Satan

Quand je me suis mis à évoquer les membres de la Troïka exécutant leurs basses œuvres en Grèce comme « prêtres d’une religion féroce », chacun comprit très bien ce que je voulais dire et l’expression connaît depuis une certaine popularité.

Il s’agissait d’un raccourci, bien sûr, d’une métaphore : la Troïka – Commission européenne, Banque centrale européenne et Fonds monétaire international – n’est pas véritablement une Église.

Le risque avec une métaphore, qui est une figure de style, c’est que celui qui la lit passe à côté du figuré et que l’image soit prise littéralement par lui, c’est-à-dire au sens propre.

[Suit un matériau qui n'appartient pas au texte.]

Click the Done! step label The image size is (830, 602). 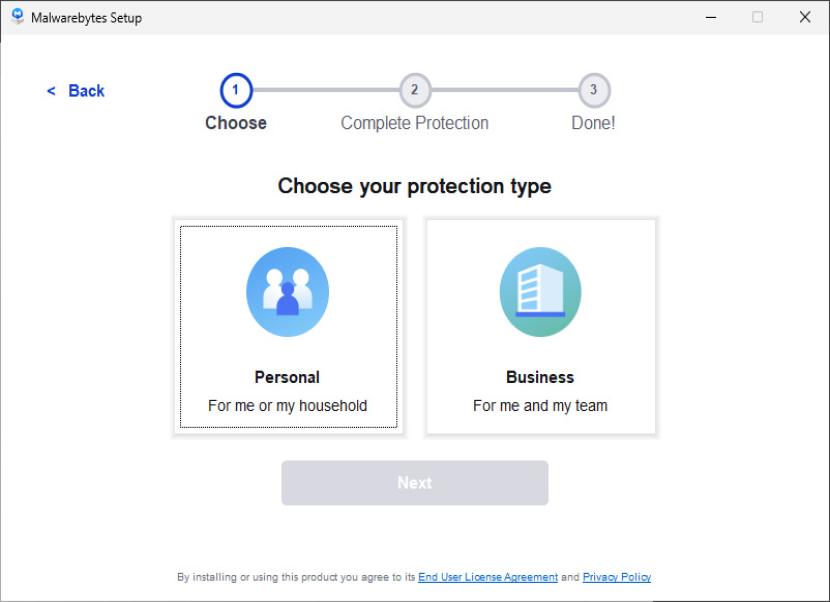pos(593,123)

Le risque est grand. Quand Schumpeter écrivait dans son Histoire de l’analyse économique qui parut en 1954 : « Aussi peut-il paraître plus naturel de dire que les banquiers augmentent non pas la vitesse mais la quantité de la monnaie … », il opérait là aussi un raccourci. Depuis, cependant, des générations entières de commentateurs pressés ont pris à la lettre une image dont le seul but était selon lui « de paraître plus naturelle », et parlent de création monétaire ex nihilo.

José d’Acosta est né en 1539 et mort en 1600. Missionnaire jésuite, il vécut au Pérou de 1569 à 1585 ; il demeura ensuite trois ans au Mexique où il observa la culture aztèque. Révulsé par le spectacle d’une pyramide ruisselant en permanence de sang humain parce qu’une procession de prisonniers y était sacrifiée de manière ininterrompue, il s’interrogeait, en proie à un très grand désarroi, sur le sens de ce qu’il voyait. Jusqu’à ce que l’explication lui apparaisse soudain dans un éclair : « Dieu a mis en scène ici, pour notre édification, le spectacle d’un monde dirigé par Satan ! ».

Le mot « Satan » est à prendre chez d’Acosta, au sens littéral. Si je devais l’utiliser moi, il s’agirait d’une métaphore, dont il faudrait impérieusement se souvenir qu’il s’agit sous ma plume, d’une figure de style.

Quand je lis que le sénateur américain Barry Goldwater déclarait que « l’extrémisme dans la défense de la liberté n’est pas un défaut », et que l’on devine aisément que le mot « liberté » signifiait plus banalement pour lui « la cupidité de gens comme moi », ou quand je lis que le journaliste George Will affirmait en 1992 dans le Washington Post que « L’environnementalisme est un arbre vert aux racines rouges », j’ai le sentiment – comme d’Acosta – d’observer Satan dans ses œuvres.